The Spark

the Voice of
The Communist League of Revolutionary Workers–Internationalist

“The emancipation of the working class will only be achieved by the working class itself.”
— Karl Marx

Bush Wants to Legalize Immigrants, but Give Them No Rights

Jul 30, 2001

On July 20 a presidential task force headed by Secretary of State Colin Powell and Attorney General John Ashcroft produced a one page memo for Bush proposing a change for some of the immigrants who are living and working in this country–allowing them to “regularize” their status. The proposal would allow about one million Mexicans employed in farm work, health care and meat packing to become “guest workers,” as well as allowing many new immigrants from Mexico to enter the country as guest workers. The task force has already met with a similar committee advising the Mexican president.
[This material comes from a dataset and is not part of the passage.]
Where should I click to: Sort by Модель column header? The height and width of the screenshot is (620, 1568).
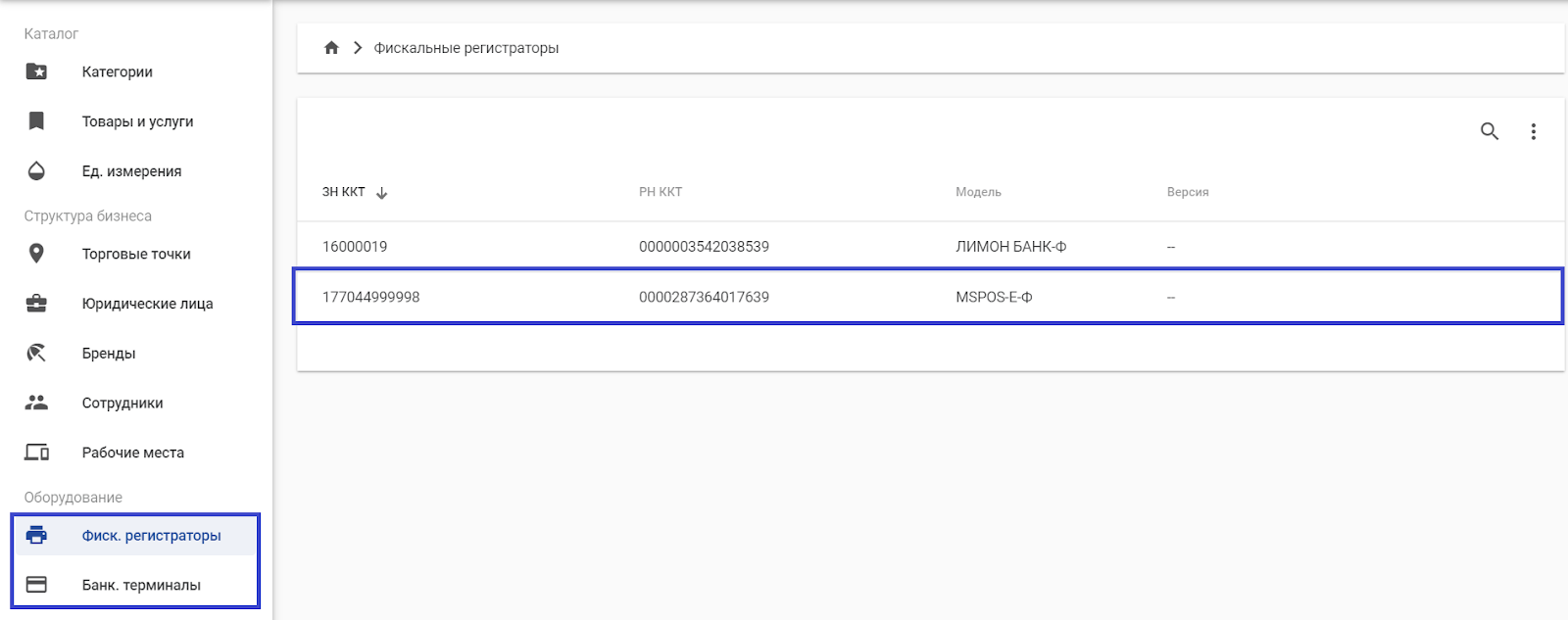(978, 192)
Bush himself said what’s behind the proposal: “We ought to make it easier for people who want to employ somebody, who are looking for workers, to be able to hire people who want to work.” That is–people who are forced to work cheaply while wearing a gag.

Bush’s proposal would build on the existing “guest worker” programs. The Florida sugar cane crop, for example, until recently was largely harvested by workers from Jamaica. IBP, the biggest meat packing company in the United States, goes to a village in Mexico and sends up hundreds of workers to labor in one of its packing houses in the U.S., with the approval of both governments.
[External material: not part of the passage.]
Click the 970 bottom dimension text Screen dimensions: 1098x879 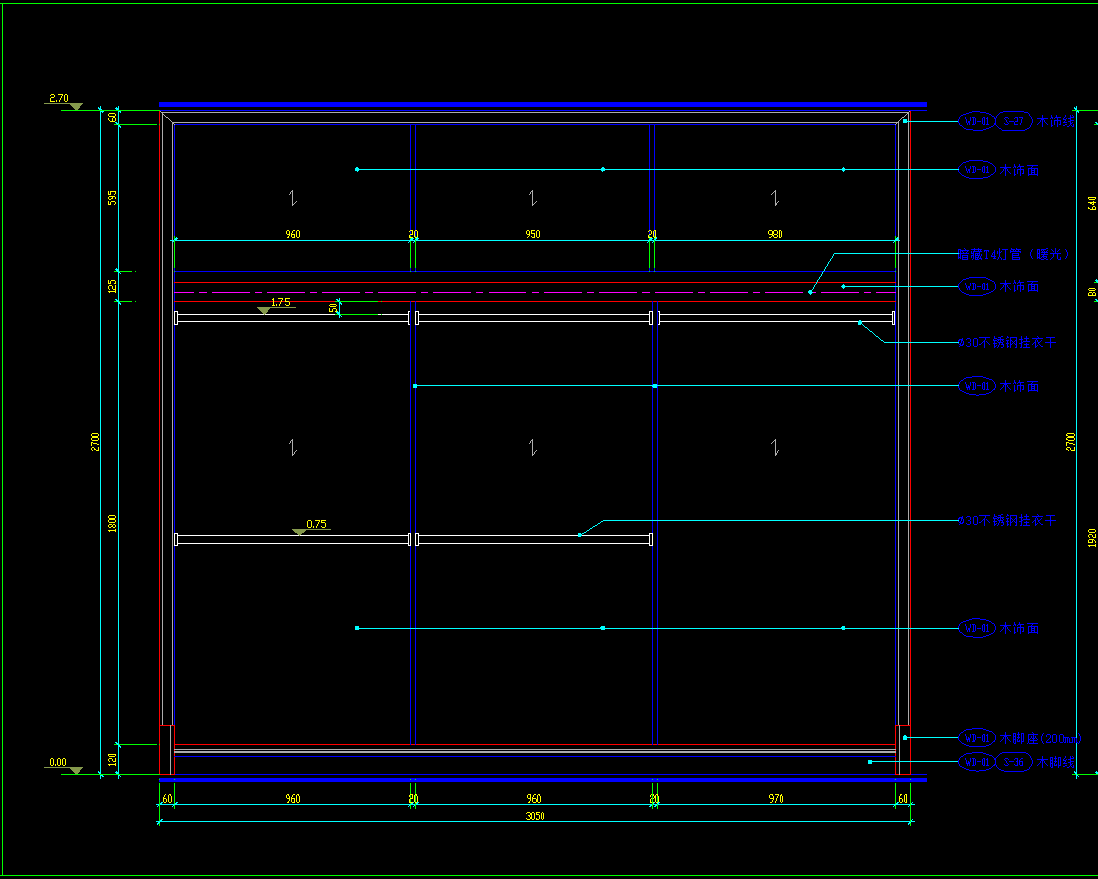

In fact, the “guest worker” program is nothing but another name for slave labor. Guest workers cannot become citizens. They have no democratic rights. They are not allowed to quit employers and get hired elsewhere. If they voice a complaint over their working conditions, they quickly find themselves on a bus going home.

Today there are an estimated seven to eight million people in the country without legal papers. When workers come from desperately poor countries, the U.S. minimum wage seems good compared to what they received at home. But what keeps workers accepting this situation is their complete and toal lack of legal rights.
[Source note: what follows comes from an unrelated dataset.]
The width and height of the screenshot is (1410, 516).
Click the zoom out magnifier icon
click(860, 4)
That’s obviously why the corporations want to keep them in this half-legal situation from which there is no escape. This gives the corporations a low-paid work force with which to put pressure on the wages of everyone else.

Bush pretends that this program may eventually open up prospects for SOME of the workers here without papers to legalize their situation. That’s nothing but a false hope for MOST.

The millions of workers who are in this country without papers are part of the working class. Their labor contributes to the running of this country. Give them full rights of citizenship immediately!

The working class movement at its best and its strongest always fought for the full extension of democratic rights to immigrant workers. It was a protection for immigrants and native workers, both at the same time.

The Industrial Workers of the World (IWW) said it a long time ago: One big union of all the workers, from all countries, of all races, of all industries, of all skills.

Either the working class stands together–or it falls divided.